La Bank of England tratteggia lo scenario di una Brexit no deal: si rischia una crisi economica paragonabile a quella del 1945

La Bank of England ha esposto i peggiori rischi derivanti da un divorzio senza accordo. Il PIL potrebbe crollare del 10,5% nel corso di 5 anni e il valore della sterlina, già debole, potrebbe crollare del 25%. Importanti rischi anche per l’occupazione e l’inflazione, ma il sistema finanziario e bancario del Regno Unito, se sostenuto da un periodo di transizione, dovrebbe reggere l’impatto.
Alberto Ferrante
BoE

Anche la Bank of England ha lanciato il suo monito, che graverà, insieme alle altre dichiarazioni e incertezze, sulle spalle di Theresa May: un’uscita dall”Unione Europea senza un valido accordo potrebbe causare per il Regno Unito la peggiore crisi economica dai tempi della Seconda Guerra mondiale.

Le stime pubblicate dalla Bank of England si riferiscono esclusivamente a uno scenario di Brexit no deal, vale a dire un’uscita dall’Unione Europea senza accordi precisi. Si tratta di un’alternativa criticata dalla maggior parte degli analisti, ma apprezzata da buona parte dei brexiteers più estremisti, che hanno continuato a far sentire la propria voce anche dopo la notizia del raggiungimento di un primo piano di divorzio.

Ma un’ipotesi di no deal potrebbe effettivamente verificarsi proprio nel caso in cui il Parlamento Britannico decidesse di bocciare il piano recentemente proposto da Theresa May.

Nel caso in cui non si riuscisse a raggiungere un accordo, l’economia britannica, sostiene la BoE, si contrarrebbe dell’8% già nel corso dell’anno 2019, mentre nei successivi 5 anni la riduzione del PIL potrebbe sfiorare il 10,5%. Inoltre, il valore della sterlina potrebbe crollare del 25%, la disoccupazione raddoppierebbe e il prezzo delle abitazioni potrebbe subire un’ulteriore contrazione fino al 30%.

Si tratta di valori che proiettano drammaticamente l’economia britannica agli anni del dopoguerra, nel 1945, e che superano ampiamente, per impatto e gravità, la contrazione registrata nel corso della crisi del 2007/2008. Uno scenario dunque estremo, ma che contribuisce a tratteggiare le prime inevitabili conseguenze di una situazione di stallo ormai preoccupante.

Nonostante ciò, il sistema finanziario dovrebbe riuscire a sostenere tutti i rischi della Brexit, soprattutto nel caso in cui il divorzio venisse effettivamente sostenuto e ammorbidito da un ragionevole periodo di transizione, come auspicato dall’ala più moderata.

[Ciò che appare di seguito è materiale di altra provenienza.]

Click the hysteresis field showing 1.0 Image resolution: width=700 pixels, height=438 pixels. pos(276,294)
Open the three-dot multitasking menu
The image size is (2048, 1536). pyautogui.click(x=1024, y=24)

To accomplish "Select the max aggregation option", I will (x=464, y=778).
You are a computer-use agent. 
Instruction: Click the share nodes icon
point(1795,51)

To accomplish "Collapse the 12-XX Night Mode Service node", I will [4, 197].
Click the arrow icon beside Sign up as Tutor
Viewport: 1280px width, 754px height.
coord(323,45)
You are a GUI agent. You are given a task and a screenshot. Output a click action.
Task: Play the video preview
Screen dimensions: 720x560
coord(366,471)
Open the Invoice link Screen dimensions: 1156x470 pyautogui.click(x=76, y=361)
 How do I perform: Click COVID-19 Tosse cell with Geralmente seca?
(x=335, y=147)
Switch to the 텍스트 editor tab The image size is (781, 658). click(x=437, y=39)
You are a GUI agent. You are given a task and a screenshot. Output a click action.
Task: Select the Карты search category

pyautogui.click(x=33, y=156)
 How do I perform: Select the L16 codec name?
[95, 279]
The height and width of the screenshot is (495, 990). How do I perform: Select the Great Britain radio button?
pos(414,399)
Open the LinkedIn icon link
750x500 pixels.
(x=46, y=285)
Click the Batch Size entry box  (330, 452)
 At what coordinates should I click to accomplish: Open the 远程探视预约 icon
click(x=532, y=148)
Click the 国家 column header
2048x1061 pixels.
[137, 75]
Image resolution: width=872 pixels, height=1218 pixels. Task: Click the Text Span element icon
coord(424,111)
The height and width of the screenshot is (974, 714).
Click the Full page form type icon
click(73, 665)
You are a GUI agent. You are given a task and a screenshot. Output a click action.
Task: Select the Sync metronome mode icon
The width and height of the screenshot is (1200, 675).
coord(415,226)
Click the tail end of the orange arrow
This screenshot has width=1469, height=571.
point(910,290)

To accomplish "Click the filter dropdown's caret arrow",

Anche il sistema bancario dovrebbe essere in grado di continuare a sostenere privati cittadini e  imprese domestiche. Inoltre, se l’inflazione raggiungerà i livelli preventivati dalla BoE, vale a dire pari al 6,5% circa, sarà possibile alzare i tassi di interesse senza particolari difficoltà.

Per finire, lo scenario estremo assume che gli scambi commerciali si diminuiranno drasticamente nel caso di barriere commerciali, mentre i controlli di frontiera potrebbero creare importanti rotture con l’Unione Europea. Così facendo, per il Regno Unito sarebbe difficile riuscire a strappare nuovi accordi commerciali prima del 2023.

La leader Theresa May non ha potuto fare altro che incassare il colpo, e il governo ha ammesso, ancora una volta, che la scelta di un’uscita dall’Unione Europa prevede indubbiamente una flessione dell’economia domestica: nella migliore delle ipotesi, infatti, l’erosione del PIL potrebbe giungere al 4% in 15 anni, anche considerando un processo di Brexit ben regolamentato e supportato da un adeguato periodo di transizione.

Inoltre, molti economisti insistono recentemente nel sostenere come gli eventuali accordi commerciali con altri blocchi non possano concorrere a colmare il vuoto causato dall’addio al mercato unico europeo, mentre la rinuncia ai migranti dell’Unione Europea contribuirà a indebolire l’economia.

In tal senso, però, si sottolinea come nell’accordo presentato un punto di rilevante interesse concerne la tutela dei diritti dei cittadini europei, che attualmente costituiscono 3,5 milioni di lavoratori nel Regno Unito. Tra questi, ben 700.000 sono italiani. Medesima attenzione è stata riservata anche ai cittadini britannici che vivono in Europa, ovvero 1,5 milioni di persone, buona parte dei quali pensionati.